As far as it compares to other agencies, it's kind of all over the map. Each agency is governed by a different law and so the majority of the agencies looked at do have some authority to retain proceeds, but it varies somewhat from agency to agency. As you may know, or probably know, there's a bill that's been introduced in the House of Representatives that's currently in committee that is looking at trying to unify the proceeds retention procedures for agencies that will try to do away with these disparities between the large federal property holders.
SEN. AKAKA: I thank you for that. Let me ask my final question, I have other questions that I'll submit for each of you, how significant of a role should community input and outside review play in the VA construction process? We've been talking about transparency and you've mentioned this and what are the potential pitfalls of a system that is not completely transparent? Mr. Wise?
MR. WISE: Mr. Chairman, from the perspective of an enhanced use leasing, there are requirements and provisions that go into developing these leases that take into account certain community needs and other areas that are relevant to leases for the Veterans Administration.
SEN. AKAKA: Mr. Cullinan?
MR. CULLINAN: Thank you, Mr. Chairman. We believe that local involvement is absolutely essential to the process, both with respect to determining who need -- I mean who knows better what their needs are than those -- the potential patients or customers of the VA system.

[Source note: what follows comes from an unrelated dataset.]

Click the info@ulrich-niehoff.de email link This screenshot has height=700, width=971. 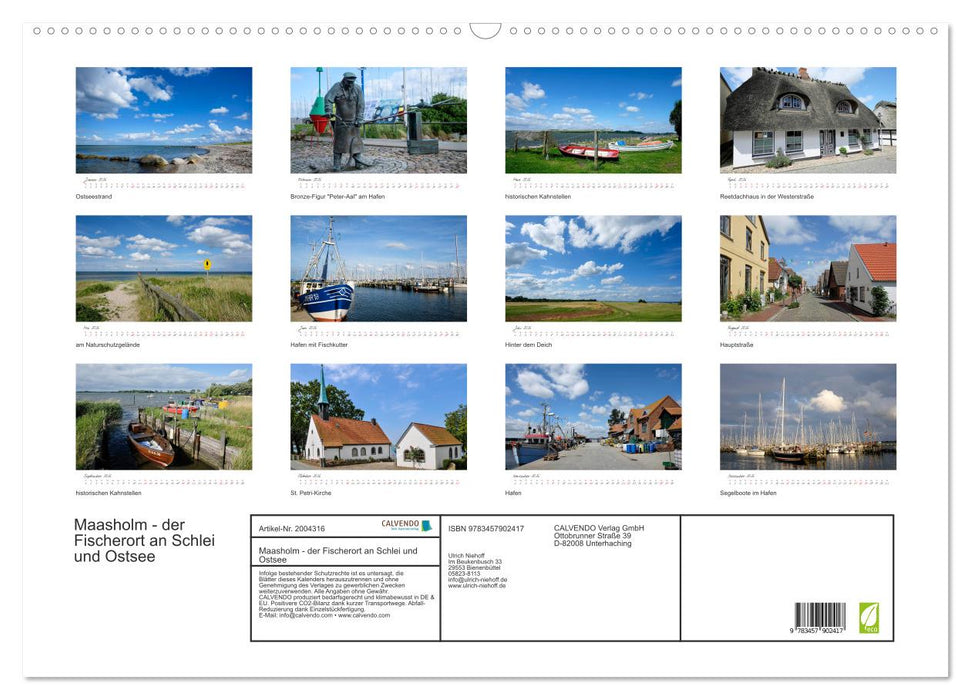(x=478, y=580)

It also has to do with expectations, letting the veteran population in this case know what they can expect, what the outcome will be of a new facility, an alteration, if a mission change in a facility.
And finally, it helps very much in the end, once all of these things are done in the political process. You're not going to have the outcries and outrage that are sometimes expressed due to not to a bad plan necessary, but that fact that it's just misunderstood. So in terms of establishing true need and involving them in the process early on to avoiding unnecessary problems, we think it vital.
SEN. AKAKA: Thank you.
MR. COX: Taking the input of the veteran employees who take care of the veterans is essential to any process as well as the community and also for members of congress, I have to share with you, Mr. Chairman, Congressman Mel Watt read in the newspaper about the Salisbury VA Medical Center and that was the first time that he was informed that a medical center in his district was being closed and turned into an outpatient clinic, and he had no knowledge and I think certainly involving the members of congress is very, very important to the process and it does create a transparency.
SEN. AKAKA: Well, I want to thank all of our witnesses for appearing today. The VA's construction process and priorities are important to all of us. There is a lot of money at stake in these decisions and the system needs to be transparent to the public. VA construction projects have a great impact on so many of our veterans, and therefore, your input is very, very much appreciated.
As a follow up to this hearing, I will be asking GAO for a global review of the CARES process with a detailed analysis of all of the proposals.
Again, I want to say thank you very much for being here with this hearing today, the hearing is now adjourned.